2.Des enjeux spécifiques sur le littoral

Élévation du niveau de la mer, érosion côtière et risques littoraux

Par F. SABATIER

Le littoral de Provence-Alpes-Côte d’Azur présente la particularité et l’originalité de posséder la majorité des différents types de plages méditerranéennes (deltas : Camargue, tombolo : Giens, baies : Nice, petites plages de criques : Agay, etc.). Ces différentes plages affichent des modes de fonctionnement particulier, mais elles seront toutes soumises aux effets du changement climatique.

Dans le détail, le changement climatique s’articule généralement entre la montée lente de la mer dont les projections indiquent une accélération et une 29 recrudescence des tempêtes (durée et/ou intensité et/ou fréquence), pour lesquelles l’augmentation récente et future ne préfigure pas de changement perceptible dans cette partie du bassin méditerranéen. Cependant, la montée du niveau moyen de la mer, même à la vitesse de quelques millimètres par an, permettra aux houles de tempêtes d’atteindre plus profondément les zones en arrière de la plage. Ce mécanisme inéluctable affectera aussi les digues portuaires dont la taille des structures a généralement été calibrée à un niveau marin constant. De fait, leur efficacité face aux évènements extrêmes se réduira.

• Données extraites:
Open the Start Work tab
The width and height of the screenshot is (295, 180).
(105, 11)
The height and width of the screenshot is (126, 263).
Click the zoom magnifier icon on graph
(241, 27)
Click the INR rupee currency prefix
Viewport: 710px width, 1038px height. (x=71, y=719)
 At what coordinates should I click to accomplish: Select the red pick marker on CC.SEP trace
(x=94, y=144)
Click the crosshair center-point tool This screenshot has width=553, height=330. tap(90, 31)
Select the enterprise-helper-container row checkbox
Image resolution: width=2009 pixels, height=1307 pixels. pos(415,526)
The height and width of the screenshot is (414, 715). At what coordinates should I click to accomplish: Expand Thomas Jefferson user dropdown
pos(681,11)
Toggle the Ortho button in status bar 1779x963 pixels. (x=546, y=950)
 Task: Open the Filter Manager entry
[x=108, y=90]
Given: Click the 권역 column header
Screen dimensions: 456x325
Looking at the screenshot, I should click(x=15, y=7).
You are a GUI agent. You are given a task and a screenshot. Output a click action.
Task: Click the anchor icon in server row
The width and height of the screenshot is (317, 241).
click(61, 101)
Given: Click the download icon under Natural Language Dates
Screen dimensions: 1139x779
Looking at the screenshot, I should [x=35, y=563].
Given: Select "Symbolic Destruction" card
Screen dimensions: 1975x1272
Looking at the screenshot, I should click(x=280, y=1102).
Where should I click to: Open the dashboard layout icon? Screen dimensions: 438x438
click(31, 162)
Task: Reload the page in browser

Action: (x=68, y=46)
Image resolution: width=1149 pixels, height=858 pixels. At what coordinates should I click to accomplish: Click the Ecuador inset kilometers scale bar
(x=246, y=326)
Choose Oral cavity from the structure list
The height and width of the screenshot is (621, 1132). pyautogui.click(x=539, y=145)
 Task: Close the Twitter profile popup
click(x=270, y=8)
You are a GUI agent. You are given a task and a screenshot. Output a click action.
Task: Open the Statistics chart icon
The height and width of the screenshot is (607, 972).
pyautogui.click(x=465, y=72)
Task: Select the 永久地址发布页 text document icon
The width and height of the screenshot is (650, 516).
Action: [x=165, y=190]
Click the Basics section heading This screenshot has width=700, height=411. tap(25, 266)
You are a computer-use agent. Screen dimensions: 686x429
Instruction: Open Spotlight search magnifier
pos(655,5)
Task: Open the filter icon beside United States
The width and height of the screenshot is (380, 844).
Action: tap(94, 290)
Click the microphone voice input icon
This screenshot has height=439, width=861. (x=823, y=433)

• Travail à faire:
1. Transcrivez le passage du texte sur le littoral compris entre « Élévation du niveau » et « du changement climatique. », ces deux extrémités incluses.
2. Relevez chaque ligne qui contient la chaîne « what », en tenant compte de la casse.

• Réponses:
1.
Élévation du niveau de la mer, érosion côtière et risques littoraux

Par F. SABATIER

Le littoral de Provence-Alpes-Côte d’Azur présente la particularité et l’originalité de posséder la majorité des différents types de plages méditerranéennes (deltas : Camargue, tombolo : Giens, baies : Nice, petites plages de criques : Agay, etc.). Ces différentes plages affichent des modes de fonctionnement particulier, mais elles seront toutes soumises aux effets du changement climatique.

2.
 At what coordinates should I click to accomplish: Select the red pick marker on CC.SEP trace
The height and width of the screenshot is (414, 715). At what coordinates should I click to accomplish: Expand Thomas Jefferson user dropdown
Image resolution: width=1149 pixels, height=858 pixels. At what coordinates should I click to accomplish: Click the Ecuador inset kilometers scale bar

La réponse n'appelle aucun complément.